§ Exercise prompt: Rewrite the records starting at the line that has "This screenshot has" and ending after the line that has "[1530, 464]", putting "magnifying glass" in place of "magnifier" and leaving everything else unchanged.

§ Extracted data:
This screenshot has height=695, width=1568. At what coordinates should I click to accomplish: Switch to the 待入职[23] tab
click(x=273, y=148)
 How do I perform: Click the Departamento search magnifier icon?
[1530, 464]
--
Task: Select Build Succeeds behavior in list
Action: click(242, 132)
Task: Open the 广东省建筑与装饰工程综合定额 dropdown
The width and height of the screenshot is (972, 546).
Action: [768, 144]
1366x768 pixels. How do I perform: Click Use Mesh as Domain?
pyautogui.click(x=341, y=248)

§ Answer to the exercise:
This screenshot has height=695, width=1568. At what coordinates should I click to accomplish: Switch to the 待入职[23] tab
click(x=273, y=148)
 How do I perform: Click the Departamento search magnifying glass icon?
[1530, 464]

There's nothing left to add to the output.